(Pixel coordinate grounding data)
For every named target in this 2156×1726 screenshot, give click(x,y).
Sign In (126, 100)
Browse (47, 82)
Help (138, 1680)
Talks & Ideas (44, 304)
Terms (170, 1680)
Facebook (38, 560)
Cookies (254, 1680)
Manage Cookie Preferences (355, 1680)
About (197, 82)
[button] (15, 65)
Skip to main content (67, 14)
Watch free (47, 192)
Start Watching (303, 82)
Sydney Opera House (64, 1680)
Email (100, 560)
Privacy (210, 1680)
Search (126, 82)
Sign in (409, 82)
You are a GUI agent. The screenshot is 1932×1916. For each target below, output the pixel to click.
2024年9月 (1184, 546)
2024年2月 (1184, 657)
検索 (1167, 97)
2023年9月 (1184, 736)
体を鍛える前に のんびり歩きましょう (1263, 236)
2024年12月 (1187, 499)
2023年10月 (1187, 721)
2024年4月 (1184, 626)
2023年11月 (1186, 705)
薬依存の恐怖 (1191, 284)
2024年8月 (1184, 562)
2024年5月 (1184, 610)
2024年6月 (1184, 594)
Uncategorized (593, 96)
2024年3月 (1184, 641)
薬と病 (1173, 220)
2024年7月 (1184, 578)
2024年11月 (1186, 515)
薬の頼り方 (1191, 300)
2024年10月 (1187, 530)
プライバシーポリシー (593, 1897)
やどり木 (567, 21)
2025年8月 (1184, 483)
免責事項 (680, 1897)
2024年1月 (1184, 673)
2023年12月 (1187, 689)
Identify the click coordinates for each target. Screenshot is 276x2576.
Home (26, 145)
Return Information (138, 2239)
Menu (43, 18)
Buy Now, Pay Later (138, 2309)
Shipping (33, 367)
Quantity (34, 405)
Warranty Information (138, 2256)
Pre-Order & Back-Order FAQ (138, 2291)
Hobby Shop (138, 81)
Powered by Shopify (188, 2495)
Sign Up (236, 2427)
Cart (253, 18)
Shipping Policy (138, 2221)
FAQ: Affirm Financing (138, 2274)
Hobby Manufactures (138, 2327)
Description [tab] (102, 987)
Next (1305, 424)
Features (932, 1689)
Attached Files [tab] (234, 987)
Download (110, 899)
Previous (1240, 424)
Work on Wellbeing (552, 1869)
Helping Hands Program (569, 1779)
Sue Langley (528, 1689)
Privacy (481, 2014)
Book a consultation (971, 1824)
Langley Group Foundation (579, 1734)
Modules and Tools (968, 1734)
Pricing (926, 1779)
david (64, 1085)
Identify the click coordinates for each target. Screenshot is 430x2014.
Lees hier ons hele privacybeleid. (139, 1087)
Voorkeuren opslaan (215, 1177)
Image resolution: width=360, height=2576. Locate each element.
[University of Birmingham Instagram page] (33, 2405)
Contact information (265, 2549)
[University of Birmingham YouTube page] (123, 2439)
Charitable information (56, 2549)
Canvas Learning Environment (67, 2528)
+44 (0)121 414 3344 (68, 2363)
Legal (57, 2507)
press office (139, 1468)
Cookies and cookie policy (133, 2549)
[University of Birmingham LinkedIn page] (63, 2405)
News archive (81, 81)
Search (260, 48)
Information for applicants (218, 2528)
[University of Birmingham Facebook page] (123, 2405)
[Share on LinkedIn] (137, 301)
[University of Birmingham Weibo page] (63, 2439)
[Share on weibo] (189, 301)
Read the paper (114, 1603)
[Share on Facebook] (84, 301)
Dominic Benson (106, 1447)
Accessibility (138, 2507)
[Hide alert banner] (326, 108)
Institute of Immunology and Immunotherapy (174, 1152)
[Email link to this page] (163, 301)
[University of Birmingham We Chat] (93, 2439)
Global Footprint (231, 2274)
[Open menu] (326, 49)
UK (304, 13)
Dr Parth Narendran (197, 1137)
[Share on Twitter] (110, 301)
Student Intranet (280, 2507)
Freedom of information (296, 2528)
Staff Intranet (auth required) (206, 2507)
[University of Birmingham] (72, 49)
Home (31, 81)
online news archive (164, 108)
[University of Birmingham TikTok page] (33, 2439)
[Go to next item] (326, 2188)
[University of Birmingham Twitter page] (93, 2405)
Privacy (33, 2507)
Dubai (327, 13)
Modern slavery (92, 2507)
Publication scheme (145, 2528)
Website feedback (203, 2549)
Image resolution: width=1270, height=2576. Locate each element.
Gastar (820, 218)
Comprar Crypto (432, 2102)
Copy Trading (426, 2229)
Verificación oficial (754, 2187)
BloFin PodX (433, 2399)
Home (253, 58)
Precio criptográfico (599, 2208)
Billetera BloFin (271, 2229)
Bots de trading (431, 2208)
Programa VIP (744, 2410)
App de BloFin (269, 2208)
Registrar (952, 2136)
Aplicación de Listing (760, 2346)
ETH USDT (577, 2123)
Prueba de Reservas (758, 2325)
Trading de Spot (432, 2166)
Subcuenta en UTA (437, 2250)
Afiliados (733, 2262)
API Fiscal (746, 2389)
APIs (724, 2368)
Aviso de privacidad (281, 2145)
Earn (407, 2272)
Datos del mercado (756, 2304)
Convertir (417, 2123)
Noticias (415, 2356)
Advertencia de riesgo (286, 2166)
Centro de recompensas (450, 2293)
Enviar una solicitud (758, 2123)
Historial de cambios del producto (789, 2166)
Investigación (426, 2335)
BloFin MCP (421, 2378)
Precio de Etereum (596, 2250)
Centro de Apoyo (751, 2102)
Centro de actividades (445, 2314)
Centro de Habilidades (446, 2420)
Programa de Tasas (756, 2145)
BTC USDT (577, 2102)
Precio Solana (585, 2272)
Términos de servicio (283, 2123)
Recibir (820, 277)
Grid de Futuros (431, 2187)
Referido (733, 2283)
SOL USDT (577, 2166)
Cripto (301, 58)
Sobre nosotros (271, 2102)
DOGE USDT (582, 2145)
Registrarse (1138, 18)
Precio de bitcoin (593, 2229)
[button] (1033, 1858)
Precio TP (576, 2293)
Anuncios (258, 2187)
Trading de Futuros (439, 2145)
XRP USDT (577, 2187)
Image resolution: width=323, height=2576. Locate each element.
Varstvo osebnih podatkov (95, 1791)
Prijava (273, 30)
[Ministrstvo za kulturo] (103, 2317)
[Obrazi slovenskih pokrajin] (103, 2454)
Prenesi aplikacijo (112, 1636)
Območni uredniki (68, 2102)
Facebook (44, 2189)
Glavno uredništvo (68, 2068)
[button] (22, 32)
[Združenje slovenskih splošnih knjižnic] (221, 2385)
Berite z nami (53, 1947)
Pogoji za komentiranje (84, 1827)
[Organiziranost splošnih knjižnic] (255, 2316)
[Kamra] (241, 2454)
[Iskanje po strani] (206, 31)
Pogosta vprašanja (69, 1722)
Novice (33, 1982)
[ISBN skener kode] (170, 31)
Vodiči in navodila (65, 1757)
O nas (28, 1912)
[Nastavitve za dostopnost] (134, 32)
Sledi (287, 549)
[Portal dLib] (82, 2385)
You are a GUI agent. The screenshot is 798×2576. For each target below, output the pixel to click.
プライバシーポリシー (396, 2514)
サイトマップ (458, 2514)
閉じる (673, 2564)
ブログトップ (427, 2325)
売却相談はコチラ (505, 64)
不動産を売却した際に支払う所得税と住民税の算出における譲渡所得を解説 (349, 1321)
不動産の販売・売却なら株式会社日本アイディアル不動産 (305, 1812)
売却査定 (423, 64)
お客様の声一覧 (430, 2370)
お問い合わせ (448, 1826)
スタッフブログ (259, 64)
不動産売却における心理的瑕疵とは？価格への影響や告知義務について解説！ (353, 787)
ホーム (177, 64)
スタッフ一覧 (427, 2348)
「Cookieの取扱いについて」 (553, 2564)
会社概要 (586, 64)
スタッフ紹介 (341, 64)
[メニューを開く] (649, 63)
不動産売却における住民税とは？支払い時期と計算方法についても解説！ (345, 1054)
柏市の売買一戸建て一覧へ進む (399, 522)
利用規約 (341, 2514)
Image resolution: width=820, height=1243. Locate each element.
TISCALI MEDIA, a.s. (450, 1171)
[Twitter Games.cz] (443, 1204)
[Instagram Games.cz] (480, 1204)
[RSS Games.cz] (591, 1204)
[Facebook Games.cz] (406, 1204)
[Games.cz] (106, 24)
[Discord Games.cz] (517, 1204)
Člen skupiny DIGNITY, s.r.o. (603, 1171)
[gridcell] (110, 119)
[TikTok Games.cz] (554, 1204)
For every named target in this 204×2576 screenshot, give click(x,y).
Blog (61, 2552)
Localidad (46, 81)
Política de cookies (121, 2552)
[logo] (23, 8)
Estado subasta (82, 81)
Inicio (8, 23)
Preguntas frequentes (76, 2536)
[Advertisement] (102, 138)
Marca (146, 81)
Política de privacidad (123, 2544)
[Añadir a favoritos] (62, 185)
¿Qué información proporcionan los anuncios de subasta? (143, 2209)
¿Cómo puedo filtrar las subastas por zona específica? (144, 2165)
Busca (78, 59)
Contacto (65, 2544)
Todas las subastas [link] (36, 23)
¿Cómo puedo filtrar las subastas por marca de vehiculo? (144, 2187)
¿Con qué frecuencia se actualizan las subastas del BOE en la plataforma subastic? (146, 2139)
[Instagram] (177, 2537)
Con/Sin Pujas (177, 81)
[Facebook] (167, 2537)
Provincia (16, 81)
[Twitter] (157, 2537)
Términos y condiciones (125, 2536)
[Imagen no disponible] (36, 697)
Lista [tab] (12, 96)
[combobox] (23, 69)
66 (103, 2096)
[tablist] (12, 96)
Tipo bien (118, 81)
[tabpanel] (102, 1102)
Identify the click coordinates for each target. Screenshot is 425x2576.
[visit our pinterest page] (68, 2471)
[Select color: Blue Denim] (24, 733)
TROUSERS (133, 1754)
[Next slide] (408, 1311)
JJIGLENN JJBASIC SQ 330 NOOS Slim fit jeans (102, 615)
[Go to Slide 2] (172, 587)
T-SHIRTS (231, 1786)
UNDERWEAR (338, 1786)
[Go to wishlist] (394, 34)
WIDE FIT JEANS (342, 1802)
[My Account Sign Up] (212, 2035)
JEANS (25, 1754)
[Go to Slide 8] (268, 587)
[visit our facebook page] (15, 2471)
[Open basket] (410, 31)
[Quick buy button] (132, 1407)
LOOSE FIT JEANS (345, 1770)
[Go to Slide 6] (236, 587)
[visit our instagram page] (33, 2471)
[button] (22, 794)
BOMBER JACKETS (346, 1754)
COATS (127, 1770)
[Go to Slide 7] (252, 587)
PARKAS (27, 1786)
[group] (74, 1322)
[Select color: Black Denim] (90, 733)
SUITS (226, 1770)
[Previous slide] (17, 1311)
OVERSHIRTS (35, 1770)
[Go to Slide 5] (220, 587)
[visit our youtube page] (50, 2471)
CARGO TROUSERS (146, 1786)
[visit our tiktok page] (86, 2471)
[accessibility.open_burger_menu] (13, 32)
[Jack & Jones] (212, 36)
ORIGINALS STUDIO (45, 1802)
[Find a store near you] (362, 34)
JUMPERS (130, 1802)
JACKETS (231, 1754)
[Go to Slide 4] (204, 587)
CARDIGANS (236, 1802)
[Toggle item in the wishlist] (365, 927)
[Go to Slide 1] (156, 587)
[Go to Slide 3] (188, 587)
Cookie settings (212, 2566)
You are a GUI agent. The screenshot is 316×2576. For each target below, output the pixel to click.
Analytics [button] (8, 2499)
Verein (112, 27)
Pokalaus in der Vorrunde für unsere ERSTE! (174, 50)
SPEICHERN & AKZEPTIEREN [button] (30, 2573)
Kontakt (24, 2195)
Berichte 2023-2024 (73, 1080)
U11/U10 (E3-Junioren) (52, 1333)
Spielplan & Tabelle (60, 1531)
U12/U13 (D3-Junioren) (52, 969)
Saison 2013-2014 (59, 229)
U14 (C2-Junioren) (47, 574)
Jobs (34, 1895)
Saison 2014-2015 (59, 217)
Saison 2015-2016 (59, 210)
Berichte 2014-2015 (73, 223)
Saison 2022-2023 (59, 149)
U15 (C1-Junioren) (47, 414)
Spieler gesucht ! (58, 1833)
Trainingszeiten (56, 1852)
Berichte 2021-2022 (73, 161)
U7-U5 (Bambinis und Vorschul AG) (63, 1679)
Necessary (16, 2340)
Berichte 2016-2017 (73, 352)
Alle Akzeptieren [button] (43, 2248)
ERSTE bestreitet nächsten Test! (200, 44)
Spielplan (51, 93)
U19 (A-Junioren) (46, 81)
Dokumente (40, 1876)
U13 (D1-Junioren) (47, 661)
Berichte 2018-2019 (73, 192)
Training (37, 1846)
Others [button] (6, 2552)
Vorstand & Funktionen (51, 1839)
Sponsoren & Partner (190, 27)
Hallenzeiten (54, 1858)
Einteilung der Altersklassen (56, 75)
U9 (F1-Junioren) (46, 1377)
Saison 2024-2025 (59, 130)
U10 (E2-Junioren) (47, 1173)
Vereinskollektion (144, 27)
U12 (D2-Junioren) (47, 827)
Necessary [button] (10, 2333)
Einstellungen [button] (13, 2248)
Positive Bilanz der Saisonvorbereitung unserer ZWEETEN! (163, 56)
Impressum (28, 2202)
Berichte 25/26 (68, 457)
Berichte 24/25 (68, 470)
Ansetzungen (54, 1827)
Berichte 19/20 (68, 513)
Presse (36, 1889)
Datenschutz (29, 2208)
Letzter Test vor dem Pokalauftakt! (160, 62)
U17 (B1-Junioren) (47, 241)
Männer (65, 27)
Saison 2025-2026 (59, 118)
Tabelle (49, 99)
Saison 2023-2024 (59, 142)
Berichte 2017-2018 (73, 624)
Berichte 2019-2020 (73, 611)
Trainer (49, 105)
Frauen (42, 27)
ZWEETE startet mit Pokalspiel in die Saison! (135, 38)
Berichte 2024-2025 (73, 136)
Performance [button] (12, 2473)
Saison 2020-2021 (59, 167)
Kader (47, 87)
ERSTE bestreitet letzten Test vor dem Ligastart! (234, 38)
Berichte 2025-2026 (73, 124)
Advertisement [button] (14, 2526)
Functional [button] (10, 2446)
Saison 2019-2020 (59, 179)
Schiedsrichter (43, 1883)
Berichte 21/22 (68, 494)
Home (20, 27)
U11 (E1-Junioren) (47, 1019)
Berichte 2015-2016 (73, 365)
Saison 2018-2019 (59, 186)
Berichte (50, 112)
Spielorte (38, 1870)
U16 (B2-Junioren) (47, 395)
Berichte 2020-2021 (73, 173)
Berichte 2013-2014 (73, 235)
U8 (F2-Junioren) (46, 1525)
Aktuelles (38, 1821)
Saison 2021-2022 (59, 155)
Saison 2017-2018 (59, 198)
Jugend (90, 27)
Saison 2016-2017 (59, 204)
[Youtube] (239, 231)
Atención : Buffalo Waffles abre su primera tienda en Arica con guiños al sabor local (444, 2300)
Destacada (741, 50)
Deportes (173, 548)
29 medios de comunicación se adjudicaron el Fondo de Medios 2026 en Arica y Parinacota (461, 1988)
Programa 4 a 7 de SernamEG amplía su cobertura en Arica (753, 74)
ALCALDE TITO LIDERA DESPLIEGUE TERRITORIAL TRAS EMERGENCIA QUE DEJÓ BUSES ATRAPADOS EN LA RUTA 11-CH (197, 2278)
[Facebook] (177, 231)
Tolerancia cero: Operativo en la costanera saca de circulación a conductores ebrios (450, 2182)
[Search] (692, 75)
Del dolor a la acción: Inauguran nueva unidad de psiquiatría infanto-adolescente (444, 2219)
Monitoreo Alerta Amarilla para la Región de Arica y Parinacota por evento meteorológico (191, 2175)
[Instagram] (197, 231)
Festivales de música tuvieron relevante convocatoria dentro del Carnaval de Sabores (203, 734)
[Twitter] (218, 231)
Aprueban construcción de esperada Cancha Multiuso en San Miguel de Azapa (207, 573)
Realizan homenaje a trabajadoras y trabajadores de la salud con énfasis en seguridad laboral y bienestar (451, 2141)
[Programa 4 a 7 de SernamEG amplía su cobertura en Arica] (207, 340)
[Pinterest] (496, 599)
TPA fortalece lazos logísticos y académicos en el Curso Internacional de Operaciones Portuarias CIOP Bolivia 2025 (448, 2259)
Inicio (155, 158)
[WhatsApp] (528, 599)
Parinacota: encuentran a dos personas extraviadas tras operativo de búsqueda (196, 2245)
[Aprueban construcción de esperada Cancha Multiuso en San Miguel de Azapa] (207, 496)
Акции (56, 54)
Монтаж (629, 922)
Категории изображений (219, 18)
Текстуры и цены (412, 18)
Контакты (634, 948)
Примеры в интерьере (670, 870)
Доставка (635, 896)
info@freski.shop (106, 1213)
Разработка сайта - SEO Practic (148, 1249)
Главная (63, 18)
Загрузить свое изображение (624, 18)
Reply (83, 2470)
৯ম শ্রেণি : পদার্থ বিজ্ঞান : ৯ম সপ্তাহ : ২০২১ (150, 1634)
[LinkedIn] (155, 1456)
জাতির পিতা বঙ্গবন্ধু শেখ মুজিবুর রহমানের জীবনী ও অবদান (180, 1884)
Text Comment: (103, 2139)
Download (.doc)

• **Task objective**:
Lines holding "Langley": please count them in the data above and reply with the number alone.

• **Response to the exercise**:
2